* _任务说明_
从条目开头起，到包含“This screenshot has”的那一行为止（含该行），将这些行一字不差地抄写出来。

── 数据摘录 ──

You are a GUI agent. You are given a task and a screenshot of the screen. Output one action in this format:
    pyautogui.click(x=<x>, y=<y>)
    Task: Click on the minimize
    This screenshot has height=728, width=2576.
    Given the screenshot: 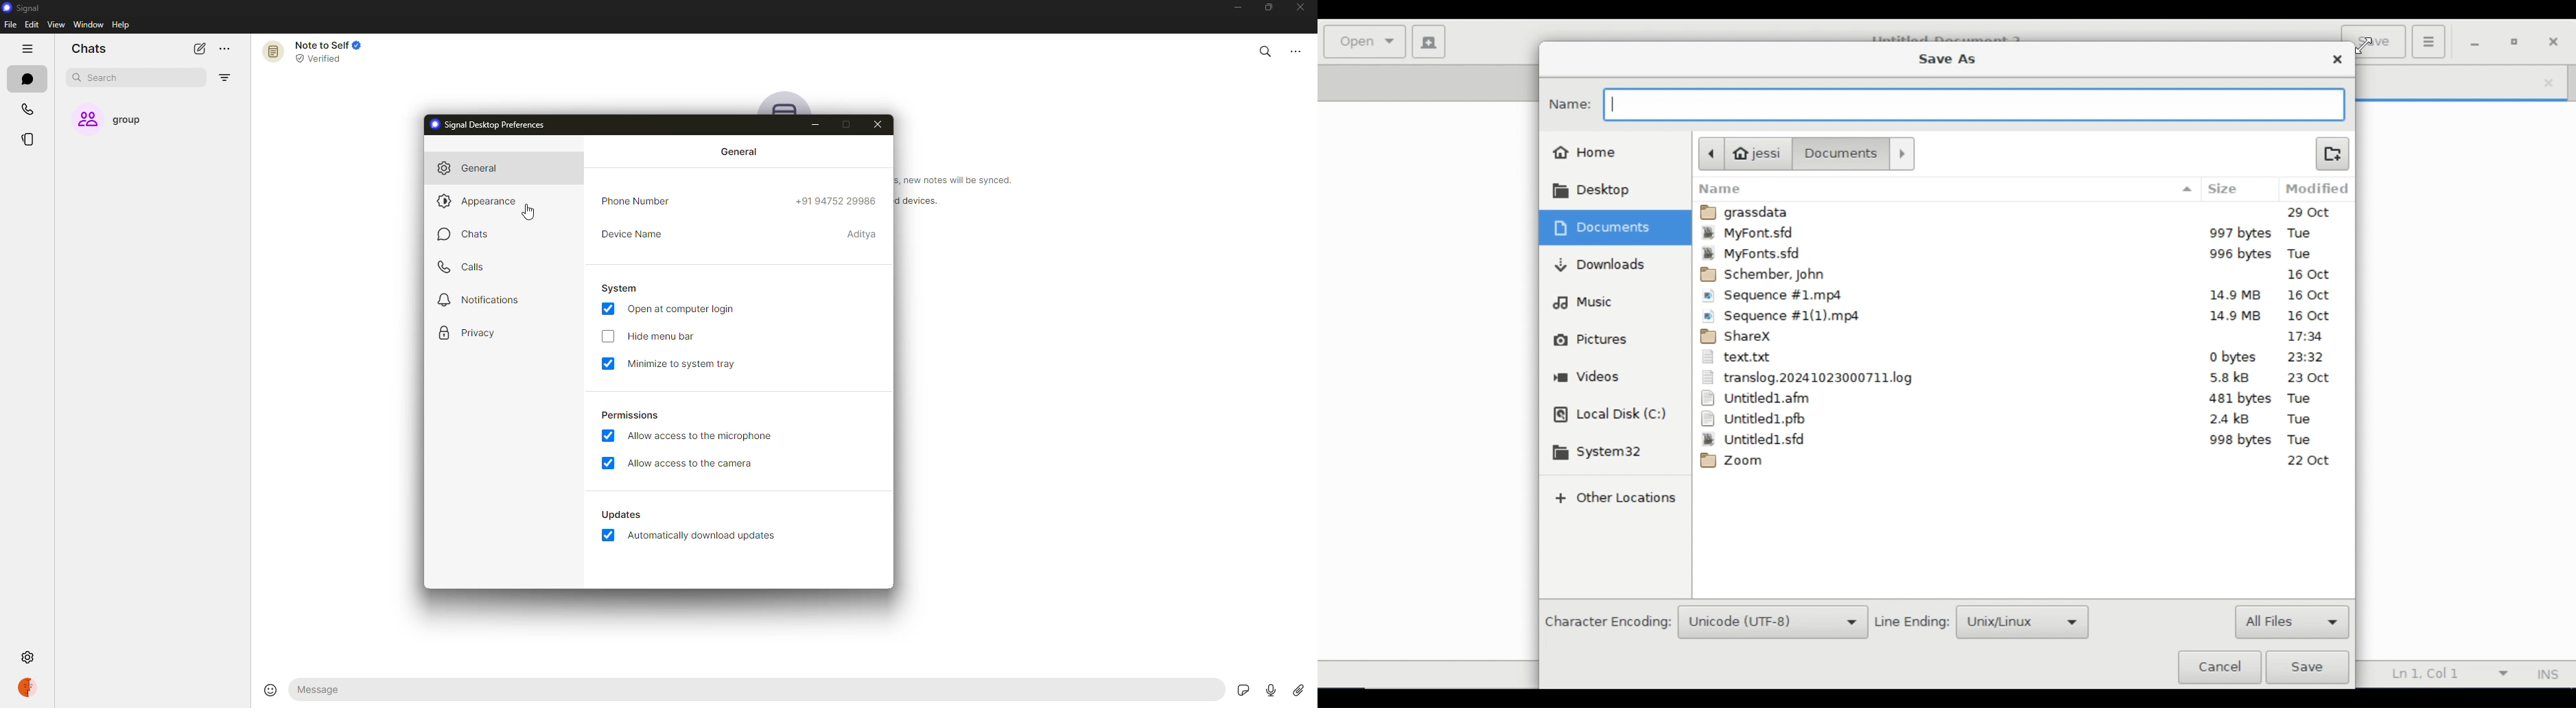 What is the action you would take?
    pyautogui.click(x=1231, y=9)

───

* _结果_
You are a GUI agent. You are given a task and a screenshot of the screen. Output one action in this format:
    pyautogui.click(x=<x>, y=<y>)
    Task: Click on the minimize
    This screenshot has height=728, width=2576.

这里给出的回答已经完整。